The relationship between the two, however, proves to be positive, albeit in a dysfunctional way. Carter gets a mock mentor in the old man and Carter inspires flashes of the old Junior. These flashes come mainly in the form of him kicking the tenure out of "the Professor", another inmate who squealed on Junior and broke up his poker game. Small acts of rebellion, such as almost beating a man to death, soon lead to more torment by the staff and fellow inmates and Junior seems to accept his fate and give up. Seeing his mentor defeated leads Carter to smother Junior with a pillow and then throw that huge water fountain thing out the window to run to free-er, I mean, beat the holy hell out of Junior for becoming another let down of a father-figure and a shell of the shell that was his former self. We leave Junior a broken and beaten man, both in body and mind, and seemingly down for the count. Is this another possible foreshadowing of Tony’s future? Perhaps if he doesn’t change his ways and leave the life behind, he’ll be the one sitting in a wheel chair, stroking a cat, and staring vacantly into the distance (and not in the good way like he was doing at the lake). Or is it a gentle reminder to the core Sopranos audience of males ages 18-45 that getting old is the worst possible thing in the world and you should hold onto youth with both hands and refuse to ever let go, even if it means looking like a complete fool as you face the icy stare of death with a Guitar Hero controller swung around your neck. Could go either way really.

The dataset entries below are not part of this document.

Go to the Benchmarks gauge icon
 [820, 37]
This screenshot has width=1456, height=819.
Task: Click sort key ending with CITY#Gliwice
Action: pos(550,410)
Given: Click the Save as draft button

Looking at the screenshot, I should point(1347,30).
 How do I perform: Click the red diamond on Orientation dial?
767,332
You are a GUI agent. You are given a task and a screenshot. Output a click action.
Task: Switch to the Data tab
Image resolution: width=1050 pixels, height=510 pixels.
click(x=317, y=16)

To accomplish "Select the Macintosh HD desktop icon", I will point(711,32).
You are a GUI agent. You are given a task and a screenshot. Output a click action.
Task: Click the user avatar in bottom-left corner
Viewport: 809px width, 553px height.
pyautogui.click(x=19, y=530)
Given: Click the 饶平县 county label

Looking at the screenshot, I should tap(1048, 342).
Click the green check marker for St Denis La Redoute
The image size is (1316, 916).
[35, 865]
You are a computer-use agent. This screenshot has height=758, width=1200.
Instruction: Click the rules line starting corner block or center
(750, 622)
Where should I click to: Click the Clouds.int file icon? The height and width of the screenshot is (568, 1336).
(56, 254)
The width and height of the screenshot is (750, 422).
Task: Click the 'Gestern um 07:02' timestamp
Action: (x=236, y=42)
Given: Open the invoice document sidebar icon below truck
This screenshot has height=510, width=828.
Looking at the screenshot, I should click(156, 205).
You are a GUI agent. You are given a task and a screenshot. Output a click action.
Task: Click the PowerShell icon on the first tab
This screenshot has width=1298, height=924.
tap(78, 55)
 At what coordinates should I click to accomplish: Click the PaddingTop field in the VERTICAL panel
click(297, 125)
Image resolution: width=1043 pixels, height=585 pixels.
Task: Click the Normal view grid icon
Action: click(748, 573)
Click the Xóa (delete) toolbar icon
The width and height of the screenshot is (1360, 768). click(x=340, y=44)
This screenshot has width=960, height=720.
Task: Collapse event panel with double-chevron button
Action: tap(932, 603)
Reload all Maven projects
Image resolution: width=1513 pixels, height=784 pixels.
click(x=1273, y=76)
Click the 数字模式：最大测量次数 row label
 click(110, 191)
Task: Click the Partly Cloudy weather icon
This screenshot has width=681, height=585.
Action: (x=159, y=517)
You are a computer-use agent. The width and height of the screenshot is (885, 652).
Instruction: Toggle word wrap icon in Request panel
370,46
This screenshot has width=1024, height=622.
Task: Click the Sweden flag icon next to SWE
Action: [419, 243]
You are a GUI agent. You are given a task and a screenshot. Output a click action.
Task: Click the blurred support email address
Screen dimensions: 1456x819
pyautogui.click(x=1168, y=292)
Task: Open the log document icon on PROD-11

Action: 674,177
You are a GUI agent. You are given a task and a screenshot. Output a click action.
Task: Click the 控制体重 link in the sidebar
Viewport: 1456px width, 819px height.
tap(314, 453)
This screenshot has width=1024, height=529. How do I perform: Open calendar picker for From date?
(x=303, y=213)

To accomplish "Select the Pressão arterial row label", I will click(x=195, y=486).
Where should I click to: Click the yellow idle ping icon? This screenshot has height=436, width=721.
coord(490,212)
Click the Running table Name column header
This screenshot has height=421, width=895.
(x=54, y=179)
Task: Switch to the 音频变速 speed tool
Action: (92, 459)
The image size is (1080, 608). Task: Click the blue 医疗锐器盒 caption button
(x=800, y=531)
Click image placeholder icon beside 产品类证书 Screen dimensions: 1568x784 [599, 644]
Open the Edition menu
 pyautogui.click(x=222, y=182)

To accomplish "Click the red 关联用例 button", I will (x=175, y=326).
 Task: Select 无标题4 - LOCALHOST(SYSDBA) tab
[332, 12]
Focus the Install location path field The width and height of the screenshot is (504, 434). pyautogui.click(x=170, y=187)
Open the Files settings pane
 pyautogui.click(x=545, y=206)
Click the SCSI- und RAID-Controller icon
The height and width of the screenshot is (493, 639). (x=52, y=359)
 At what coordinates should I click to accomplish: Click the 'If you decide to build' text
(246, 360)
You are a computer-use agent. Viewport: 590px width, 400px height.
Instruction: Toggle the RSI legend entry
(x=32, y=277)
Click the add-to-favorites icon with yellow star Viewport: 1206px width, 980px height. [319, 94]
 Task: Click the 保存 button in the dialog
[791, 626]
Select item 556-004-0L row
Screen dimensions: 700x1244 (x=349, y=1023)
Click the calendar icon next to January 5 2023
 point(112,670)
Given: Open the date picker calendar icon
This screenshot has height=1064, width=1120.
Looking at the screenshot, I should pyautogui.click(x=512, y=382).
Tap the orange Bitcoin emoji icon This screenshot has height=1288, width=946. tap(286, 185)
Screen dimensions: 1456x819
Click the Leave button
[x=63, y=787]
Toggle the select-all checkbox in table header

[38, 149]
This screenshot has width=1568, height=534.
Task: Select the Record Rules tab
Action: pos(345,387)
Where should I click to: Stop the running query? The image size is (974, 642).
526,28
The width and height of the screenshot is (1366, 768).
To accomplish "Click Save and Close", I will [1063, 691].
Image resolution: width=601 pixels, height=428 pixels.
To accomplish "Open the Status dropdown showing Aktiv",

While the majority of the episode dealt with the Soprano family, we did get a brief glance into life on the other side of the river. Last week, with Little Carmine bowing out by choice and Gerry Torciano getting his brains blown out not so much by choice, the two chief rivals for the head of the New York family were Phil Leotardo and some other guy who’s name I’m not going to bother to look up. While in some places, like the America that exists only in our imaginations, a man can be voted into an important position by the decision of the masses, life doesn’t quite work like that in the Mafia. Here it’s just easier to kill your opponent, which to be fair, is probably more civil than producing a horribly slanderous commercial about your political opponent which not so subtly paints them as a racist or a child molester. So that other guy gets shot in the eye by three men who apparently felt the best way to look inconspicuous during a hit was to dress up as Run-DMC. This clears the way for a now hungry, angry, eye-of-the-tiger-ish, Phil to either take control of New York or just raise hell his own way and challenge a somewhat confused and apathetic Tony. We now know that Phil will crush anything that stands in his way to wield total power. Unfortunately, we can’t say the same for Mr. Soprano. Too bad his mom isn’t around to try another assassination attempt. That really got Tony’s mojo working last time.